| sim.taxa {TreeSimGM} | R Documentation | 
Simulating General Model Trees on a fixed number of extant Taxa
Description
sim.taxa simulates trees on n extant species under a general model (i.e. any given distribution for speciation and extinction). The method allows the simulation to be stopped right after reaching a given number of co-existing tips/taxa or to simulate a bigger tree (m-tips) and then uniformly sample one of the trees with n extant tips that existed in the past prior to reaching m tips. For the later, the gsa code from the R package TreeSim is used. All other settings and options are equivalent to sim.age, please consult the manual for that function for details.
Usage
sim.taxa(numbsim, n, m = n, waitsp, waitext="rexp(0)",symmetric = TRUE, complete = TRUE, 
tiplabel=c("sp.", "ext.", "Ss", "Se"), shiftsp=list(prob=0, strength="runif(0.5,0.9)"), 
shiftext=list(prob=0, strength="runif(0.1,0.2)"), sampling=list(frac=1, branchprop=FALSE),
sampling.gsa=1, gsa=FALSE)
Arguments
| numbsim | is the number of simulated trees. | 
| n | is the number of tips in the sampled trees (number of extant sampled leaves). | 
| m | is the number of standing taxa that will exist on the first generated trees, to then be sampled for n number of tips. In case gsa=FALSE, m is set equal to n. | 
| waitsp | refers to the waiting time until speciation and can be informed as a (1) function that generates a single waiting time number per call or a (2) string containing the name of the probability function, i.e. random generation function and its parameters except for the first: e.g. "rexp(1.5)" or "rweibull(0.4,3)". For the last input method (2), any probability density function available in R can be used. The random number generator function has always as first parameter n (which is the number of observations). As we need only one randomly generated waiting time per draw, this first parameter of the random number generator function should be omitted from the input string. HINT: see the help of the specified distribution function for more details on its specific parameters (e.g. ?rexp). | 
| waitext | is the same as the "waitsp" but for the probability of extinction.

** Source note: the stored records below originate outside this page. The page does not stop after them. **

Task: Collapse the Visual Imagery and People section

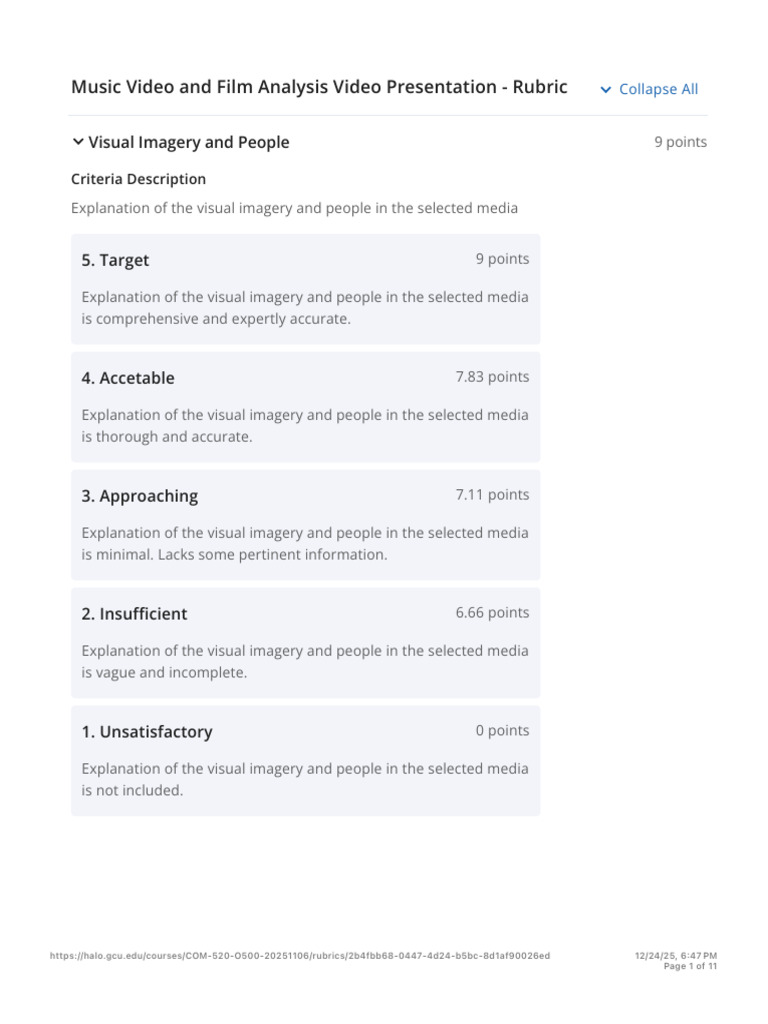Action: (x=78, y=142)
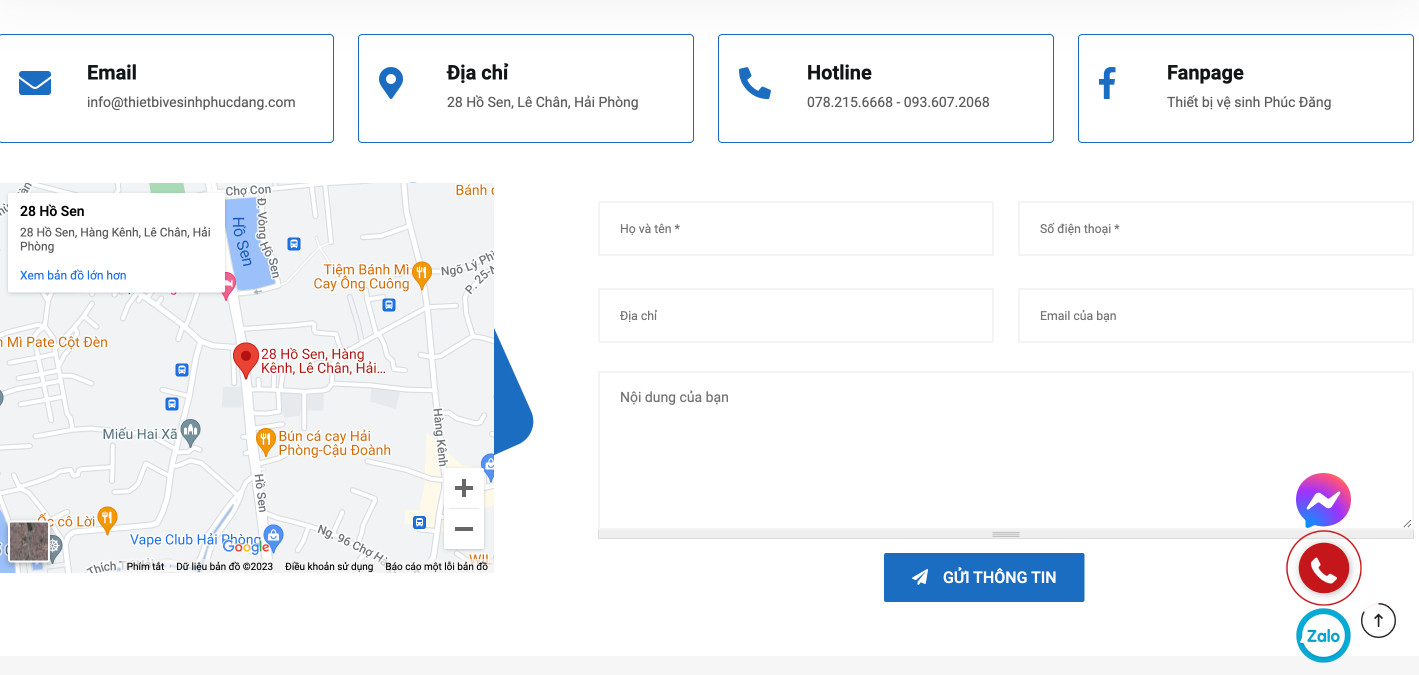Click the red map marker for 28 Hồ Sen
Screen dimensions: 1419x675
coord(246,358)
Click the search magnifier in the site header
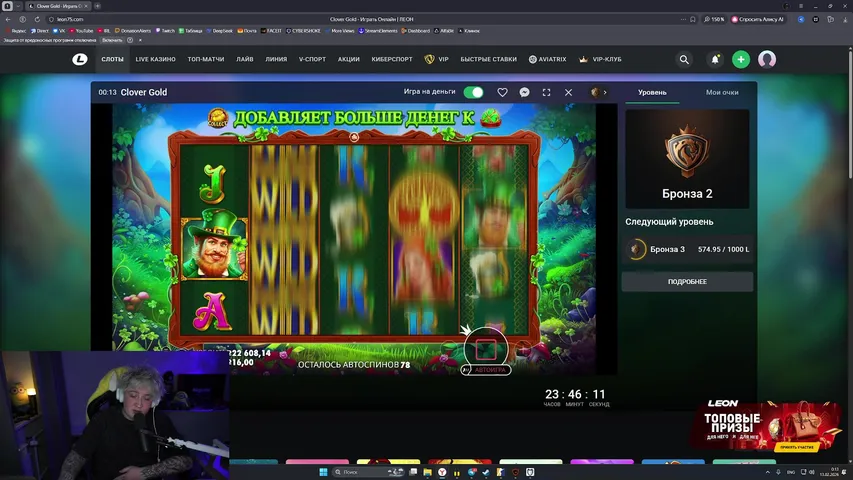Screen dimensions: 853x480 tap(684, 59)
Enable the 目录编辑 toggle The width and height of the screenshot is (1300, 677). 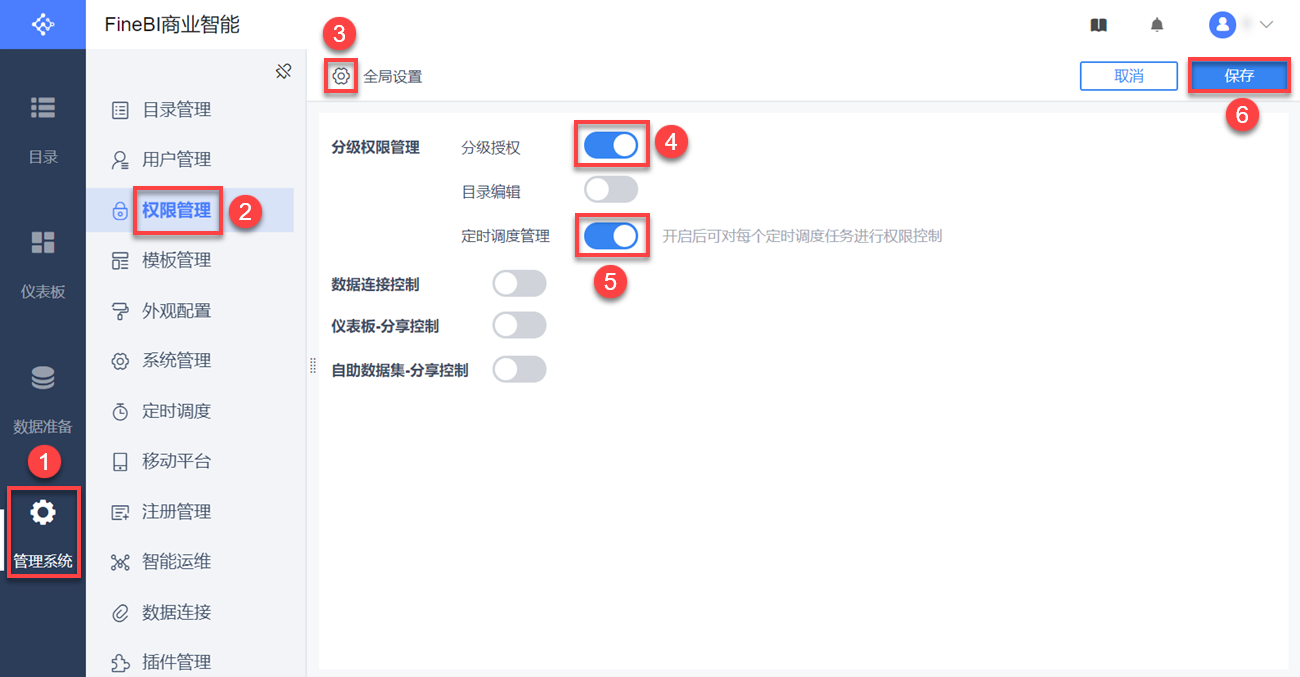tap(611, 189)
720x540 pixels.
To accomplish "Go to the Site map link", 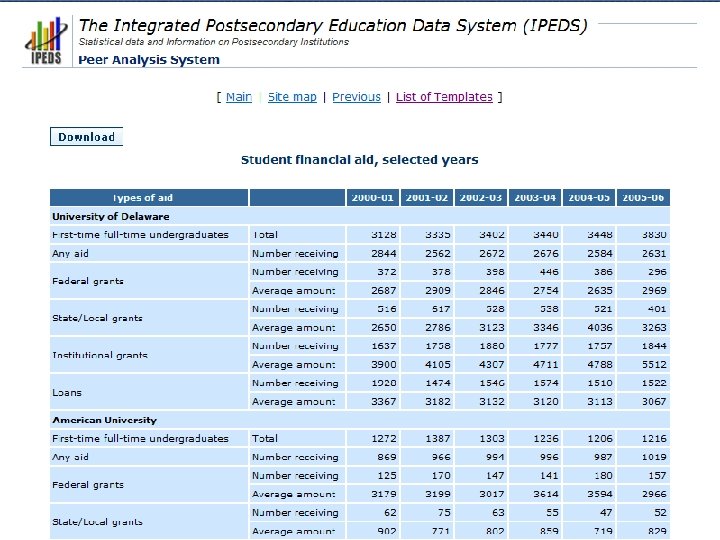I will point(292,97).
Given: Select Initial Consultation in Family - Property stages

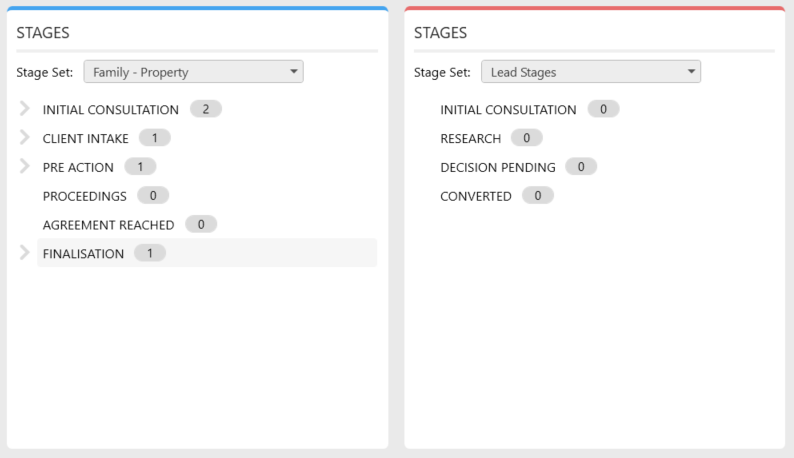Looking at the screenshot, I should 110,109.
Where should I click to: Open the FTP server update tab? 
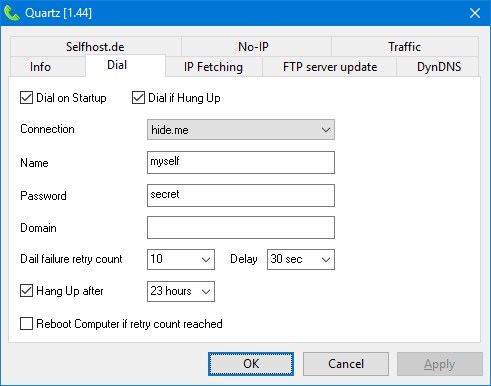[x=329, y=67]
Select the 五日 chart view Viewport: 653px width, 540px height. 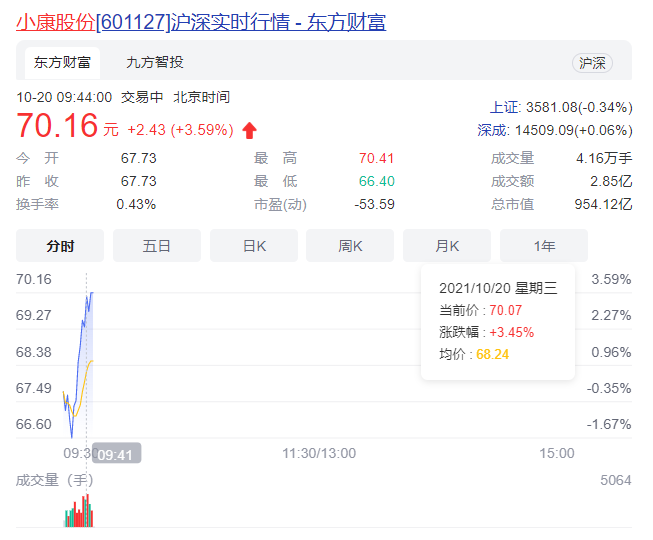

By default, extinction is set to ZERO (e.g. waitext="rexp(0)"), i.e. no extinction process is accounted for. | 
| symmetric | defines which speciation mode should be used. If symmetric=TRUE the symmetric mode will be used; if FALSE, the asymmetric model will be used. By default symmetric=TRUE. | 
| complete | if complete=TRUE, the tree with the extinct and non-sampled lineages is returned. If complete=FALSE, the extinct and non-sampled lineages are suppressed. complete=TRUE is default. | 
| tiplabel | is a vector of 4 strings/labels that will be given for each tip that [1] survived until the present; [2] got extinct [3] experienced speciation changes or [4] experienced extinction changes along the way to the root. An automatic sequential number is added to the chosen label. tiplabel=c("sp.", "ext.", "Ss", "Se") is default. | 
| shiftsp | a list containing [[1]] the probability $prob by which a change in the waiting time to speciation happens and the [[2]] distribution or function $strength from which a scaling factor is drawn (as in waitsp), and multiplied to the drawn speciation waiting time. shiftsp$prob should range from 0 (no change) to 1 (all new species are changed). shiftsp=list(prob=0, strength="runif(0.5,0.9)") is default. | 
| shiftext | similar to shiftsp but for the shifts probabilities and strength of scaling factor of the changes in the waiting time to extinction. shiftext=list(prob=0, strength="runif(0.1,0.2)") is default | 
| sampling | a list containing [[1]] the sampling fraction $frac and [[2]] a boolean $branchprop defining if the sampling should be proportional to the pendant branch lengths, in this case, longer branches would be more likely to be sampled. If $frac is smaller than 1, one sampled tree is returned with n tips as specified by the user, and the full tree is returned inside the tree object as $beforesampling. In the sampled tree, shift information can only be visualized though the tip labels, a complete shift history can be retrieved at the full tree $beforesampling. sampling=list(frac=1, branchprop=FALSE) is default. | 
| sampling.gsa | Parameter determining how close the returned trees in treearray are to the "true" distribution. The higher 'sampling', the closer the output trees to the 'true' distribution.Higher values of sampling return fewer output trees meaning a larger input treearray is needed. See TreeSim::sim.gsa.taxa for more details. | 
| gsa | gsa=TRUE indicates that the sim.gsa.taxa will be used and that the n parameter will dictate the final number of tips on the tree. Note that m needs to be always bigger then n. If gsa = FALSE, there is no need of specifying m, once the final trees will be of size n. | 
Value
| treearray | array of numbsim trees with a fixed number of living tips. For every node, including the root, speciation and extinction changes applied (i.e. the scaling factor) are stored at $shiftsp and $shiftext respectively. Extant and extinct tips with changes on speciation are marked with 1 and 0 for change or no-change under $shifted.sp.living and $shifted.sp.extinct respectively. The $shifted.ext.living and $shifted.ext.extinct follow the same logic but store shifts in the extinction process. In the case of incomplete extant species sampling, the complete simulated tree is returned via $beforesampling | 
Author(s)
Oskar Hagen, Tanja Stadler
References
O. Hagen and T. Stadler (2017). TreeSimGM: Simulating phylogenetic trees under general Bellman Harris models with lineage-specific shifts of speciation and extinction in R. Methods in Ecology and Evolution.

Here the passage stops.